Genel kuraldır, her şey
çok güzel gittiğinde içimizde hemen bir kaygı ve korku oluşmaya başlar, kesin
kötü bir şey olacak diye bekleriz. Mutluluğu kaybetme korkusu sanırım
korkuların en kötüsüdür, çünkü bir kez mutluluğun ne olduğunu deneyimlenmiş ve
nasıl güzel bir şey olduğunu biliyorsunuzdur. Bölümü de böyle izledik, bu kadar
mutluluk pek hayra alamet değil, kesin kötü bir son bizi bekliyor dedik.
Bu yazdıklarımdan dizide
sürekli güzel olaylar veya güzel sahneler yaşanmasını beklediğim sonucu
çıkmasın. Ben diziyi, geldiği gibi izlemeyi sevenlerdenim.
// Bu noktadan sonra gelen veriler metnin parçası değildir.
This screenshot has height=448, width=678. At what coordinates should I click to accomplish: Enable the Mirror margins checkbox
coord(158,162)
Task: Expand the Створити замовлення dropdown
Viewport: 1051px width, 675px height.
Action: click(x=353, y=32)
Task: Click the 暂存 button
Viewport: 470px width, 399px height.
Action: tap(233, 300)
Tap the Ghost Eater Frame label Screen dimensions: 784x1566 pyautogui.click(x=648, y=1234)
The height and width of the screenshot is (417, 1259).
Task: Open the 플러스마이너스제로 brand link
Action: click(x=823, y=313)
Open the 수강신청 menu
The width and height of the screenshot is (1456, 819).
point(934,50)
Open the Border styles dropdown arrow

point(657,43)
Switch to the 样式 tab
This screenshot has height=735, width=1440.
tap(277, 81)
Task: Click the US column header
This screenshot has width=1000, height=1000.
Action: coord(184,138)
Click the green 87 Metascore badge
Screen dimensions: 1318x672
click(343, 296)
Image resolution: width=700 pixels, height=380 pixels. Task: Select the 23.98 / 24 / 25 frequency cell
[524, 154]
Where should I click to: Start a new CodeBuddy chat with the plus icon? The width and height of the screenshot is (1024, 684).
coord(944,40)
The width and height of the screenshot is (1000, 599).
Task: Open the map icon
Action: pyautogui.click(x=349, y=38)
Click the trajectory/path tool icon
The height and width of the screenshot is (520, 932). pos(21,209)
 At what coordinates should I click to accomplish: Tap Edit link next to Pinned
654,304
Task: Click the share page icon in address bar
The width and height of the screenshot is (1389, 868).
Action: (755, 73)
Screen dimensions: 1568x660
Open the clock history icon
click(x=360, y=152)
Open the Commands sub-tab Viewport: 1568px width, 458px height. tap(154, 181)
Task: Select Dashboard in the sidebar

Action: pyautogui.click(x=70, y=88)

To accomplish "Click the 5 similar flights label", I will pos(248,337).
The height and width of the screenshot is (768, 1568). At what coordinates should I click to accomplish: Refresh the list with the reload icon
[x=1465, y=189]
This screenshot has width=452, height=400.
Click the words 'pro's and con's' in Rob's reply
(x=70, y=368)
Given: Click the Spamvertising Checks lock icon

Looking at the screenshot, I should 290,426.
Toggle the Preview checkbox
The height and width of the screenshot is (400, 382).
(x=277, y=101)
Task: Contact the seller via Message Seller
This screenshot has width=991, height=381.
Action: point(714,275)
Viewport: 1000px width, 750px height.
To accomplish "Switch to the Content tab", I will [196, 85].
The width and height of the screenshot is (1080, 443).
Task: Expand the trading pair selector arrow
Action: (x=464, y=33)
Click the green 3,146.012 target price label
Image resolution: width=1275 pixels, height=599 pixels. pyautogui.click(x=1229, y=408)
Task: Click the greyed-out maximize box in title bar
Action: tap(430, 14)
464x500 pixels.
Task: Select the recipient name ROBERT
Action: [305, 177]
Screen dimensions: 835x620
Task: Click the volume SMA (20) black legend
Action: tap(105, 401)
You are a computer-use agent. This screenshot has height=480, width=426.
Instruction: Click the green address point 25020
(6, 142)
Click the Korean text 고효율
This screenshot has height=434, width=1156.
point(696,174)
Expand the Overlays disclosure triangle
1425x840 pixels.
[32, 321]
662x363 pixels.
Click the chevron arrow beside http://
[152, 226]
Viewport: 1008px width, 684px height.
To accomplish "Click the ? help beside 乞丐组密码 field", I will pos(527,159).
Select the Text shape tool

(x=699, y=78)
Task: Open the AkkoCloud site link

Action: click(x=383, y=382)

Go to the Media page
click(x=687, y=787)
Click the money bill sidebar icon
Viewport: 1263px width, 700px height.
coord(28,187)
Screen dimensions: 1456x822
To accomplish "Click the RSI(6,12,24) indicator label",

Yani şu karaktere ne
gerek vardı, esas oğlan ve kız niye ayrılar, artık birleşsinler gibi taleplerim
yoktur. Hatta, olayların beni şaşırtmasından, beklemediğim şekilde
gelişmesinden daha heyecan duyuyorum. Sanırım genel aradığım hikâyenin bütünü
içerisinde bir anlamı olması, bana o an için anlamsız gelen şeyleri dahi
eleştirmeden önce bir anlamaya çalışıyorum. Dizinin ilk 12 bölümü gibi olmasını
da beklemiyorum, çünkü şu anda birbirine aşık ve birbirini daha iyi tanıyan bir
çift var, bu sebeple hikâyenin başka bir yola evirilmesi çok normal. Bugünün
yarın gibi olmasını beklemek gibi bir şey olur bu. O yüzden ben hikâyenin evirilmesini
ve bunu izlemeyi çok seviyorum. Ama diziyi izlerken, sahneler arasında bir
bağlantı kurabilmem gerekiyor ki dikkatim dağılmasın. Sevinçle söyleyebilirim
ki, son iki bölümdür diziyi kopukluk olmadan seyredebildim.
İlk olarak, bölümde
evlilik ile ilgili verilen mesajı çok sevdim. Evlilik, erkeklere ceza,
kadınlara da lütufmuş gibi sunuluyor ki aslında evlilik erkekler için konfor
demekken kadınlar için ekstra sorumluluk demek.
Serkan her ne kadar çok
değişmiş olsa da hala rasyonel bir şekilde yaşıyor. Rasyonel insanlar için bir
şeyin önemi faydasına göre belirlenir ki, düğün gibi geleceğe etkisi olmayacak
bir seremoniyi önemsiz görüyor. Ama özel
zamanlar vardır hayatımızda ve biz o özeli daha yoğun hissetmek için belirli
ritüeller yaratırız ve kadınlar için böyle ritüeller hep daha anlamlıdır. O
anlamsız gelen seremoniler insana kendileri daha iyi hissettirir, her şeyin
neden-sonuç ilişkisine bağlı olduğu dünyamızda hayallerimizin ve duygularımızı
tatmin etmeye yönelik seremoniler aslında hayata kısa bir mola vermek gibidir.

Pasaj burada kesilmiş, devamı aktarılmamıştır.